Log filling with blocked ipv6 traffic
-
I just upgraded from 2.1 to 2.1.3 on the embedded system, using the automatic upgrade. Now my log is filling with this stuff:
block May 3 06:36:24 lo0 Block all IPv6 (@3) Icon Reverse Resolve with DNS Icon Reverse Resolve with DNS Icon Easy Rule: Add to Block List [fe80::222:4dff:fe84:b7ec] Icon Reverse Resolve with DNS Icon Reverse Resolve with DNS Icon Easy Rule: Pass this traffic [ff02::1] ICMPv6 block May 3 06:36:24 Direction=OUT LAN Block all IPv6 (@4) Icon Reverse Resolve with DNS Icon Reverse Resolve with DNS Icon Easy Rule: Add to Block List [fe80::222:4dff:fe84:b7ec] Icon Reverse Resolve with DNS Icon Reverse Resolve with DNS Icon Easy Rule: Pass this traffic [ff02::1] ICMPv6The above pair is repeated over and over.
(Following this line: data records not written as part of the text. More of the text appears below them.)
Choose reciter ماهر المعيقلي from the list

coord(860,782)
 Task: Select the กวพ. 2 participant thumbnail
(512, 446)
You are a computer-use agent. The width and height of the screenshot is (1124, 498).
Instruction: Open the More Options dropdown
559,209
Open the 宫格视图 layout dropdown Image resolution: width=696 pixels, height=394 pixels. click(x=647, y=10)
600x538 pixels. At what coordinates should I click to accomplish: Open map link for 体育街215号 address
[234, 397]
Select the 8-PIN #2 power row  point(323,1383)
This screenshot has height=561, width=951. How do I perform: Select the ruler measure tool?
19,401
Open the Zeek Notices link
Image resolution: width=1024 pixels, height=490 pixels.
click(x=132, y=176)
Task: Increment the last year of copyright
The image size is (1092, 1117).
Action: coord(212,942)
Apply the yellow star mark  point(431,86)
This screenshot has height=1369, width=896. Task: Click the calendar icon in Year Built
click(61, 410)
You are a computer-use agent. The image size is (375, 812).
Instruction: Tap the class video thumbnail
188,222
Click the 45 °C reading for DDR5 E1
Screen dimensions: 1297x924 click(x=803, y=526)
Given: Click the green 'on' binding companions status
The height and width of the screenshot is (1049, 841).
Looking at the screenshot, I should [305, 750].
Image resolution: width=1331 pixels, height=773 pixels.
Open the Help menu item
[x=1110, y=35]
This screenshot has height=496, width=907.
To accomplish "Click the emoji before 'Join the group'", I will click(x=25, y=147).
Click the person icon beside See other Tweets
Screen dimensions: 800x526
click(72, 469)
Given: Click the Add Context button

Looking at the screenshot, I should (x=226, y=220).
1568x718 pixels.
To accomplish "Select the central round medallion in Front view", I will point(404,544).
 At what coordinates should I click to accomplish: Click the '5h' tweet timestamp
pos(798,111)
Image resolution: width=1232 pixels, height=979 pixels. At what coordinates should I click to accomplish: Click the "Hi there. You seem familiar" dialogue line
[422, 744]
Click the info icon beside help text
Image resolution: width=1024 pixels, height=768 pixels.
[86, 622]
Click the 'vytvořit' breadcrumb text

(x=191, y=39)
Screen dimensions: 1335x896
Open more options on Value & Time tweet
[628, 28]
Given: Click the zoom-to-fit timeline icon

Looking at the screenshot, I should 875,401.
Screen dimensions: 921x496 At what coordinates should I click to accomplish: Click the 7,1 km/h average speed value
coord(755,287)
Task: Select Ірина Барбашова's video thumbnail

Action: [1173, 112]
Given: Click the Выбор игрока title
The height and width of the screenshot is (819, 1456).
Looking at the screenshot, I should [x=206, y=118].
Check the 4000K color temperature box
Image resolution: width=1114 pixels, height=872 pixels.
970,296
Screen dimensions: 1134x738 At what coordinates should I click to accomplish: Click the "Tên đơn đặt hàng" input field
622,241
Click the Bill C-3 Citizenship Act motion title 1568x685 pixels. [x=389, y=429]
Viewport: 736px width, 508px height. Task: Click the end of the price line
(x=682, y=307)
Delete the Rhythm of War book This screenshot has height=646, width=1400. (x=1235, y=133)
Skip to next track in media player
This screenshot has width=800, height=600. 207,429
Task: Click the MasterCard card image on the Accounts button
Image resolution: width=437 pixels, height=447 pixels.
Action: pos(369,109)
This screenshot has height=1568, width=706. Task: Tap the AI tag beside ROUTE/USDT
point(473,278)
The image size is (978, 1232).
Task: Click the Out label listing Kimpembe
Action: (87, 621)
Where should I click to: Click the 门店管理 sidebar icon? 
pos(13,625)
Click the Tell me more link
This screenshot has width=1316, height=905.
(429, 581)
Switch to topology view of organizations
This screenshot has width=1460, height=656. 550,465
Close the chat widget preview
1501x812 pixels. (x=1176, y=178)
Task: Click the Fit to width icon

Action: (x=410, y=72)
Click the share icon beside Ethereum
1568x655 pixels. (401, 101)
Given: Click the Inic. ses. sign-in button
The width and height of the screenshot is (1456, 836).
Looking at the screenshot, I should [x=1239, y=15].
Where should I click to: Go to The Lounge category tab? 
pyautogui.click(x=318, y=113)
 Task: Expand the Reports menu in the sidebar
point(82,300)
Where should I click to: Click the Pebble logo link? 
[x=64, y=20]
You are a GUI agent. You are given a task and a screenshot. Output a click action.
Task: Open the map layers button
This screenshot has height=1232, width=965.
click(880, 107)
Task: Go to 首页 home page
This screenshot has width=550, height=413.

I have System:Advanced:Networking:AllowIPV6 unchecked.
I'm not sure what is going on here, what is generating this traffic. My network is some old XP machines. I did find this discussion that may have something to do with it:
https://forum.pfsense.org/index.php?topic=64588.msg350069#msg350069
However I don't see any of the suggestions there implemented in 2.1.3.Any ideas?
-
….got something related lately after an update and found that for one of the interfaces the "IP Configuration Type" had changed from "None" to "Track Interface", don't know how...
Last night one WAN interface changed (!) its MAC to a value it had for some weeks in April (I change the MAC manually from time to time to get a new IP), don't know how... :o
-
My ipv4 and ipv6 configuration type has not changed for either interface. For ipv6 it is still "none".
-
Hmmm, then look arround for any other (new) device in your network that might cause IPv6 multicast in the link-local address range (fe80….). :)
-
Not sure about the cable modem on the WAN, but I don't think it is a WAN issue anyway. Of the rest on the LAN, both XP machines say they have no ipv6 stack ("ipv6 if" command), and when I pull my linux box, that I am using to access pfsense, off the net, I still get these logs. So I am inclined to think the traffic is generated within pfsense itself. Anyway one of the two log entries is from interface lo0…
-
The MAC address in the log is that of the em1 device, the pfsense LAN interface. So yeah, it is pfsense that is generating these log entries. The hardware is an Intel 2500CC board, by the way.
-
Got the same traffic blocked by "Block all IPv6 traffic" rule, from OPT1 to ovpns1….
-
Not sure what you are suggesting here. My problem is not with blocking it, but with logging it, since it kinda makes my log useless when it is filled with stuff I don't care about. I suppose I could put a specific rule in to block it without logging; but one wonders why the traffic is being generated in the first place, after a minor release. Why do we need to change our rule sets after a minor release?
Maybe that's just normal, and I incorrectly assumed otherwise.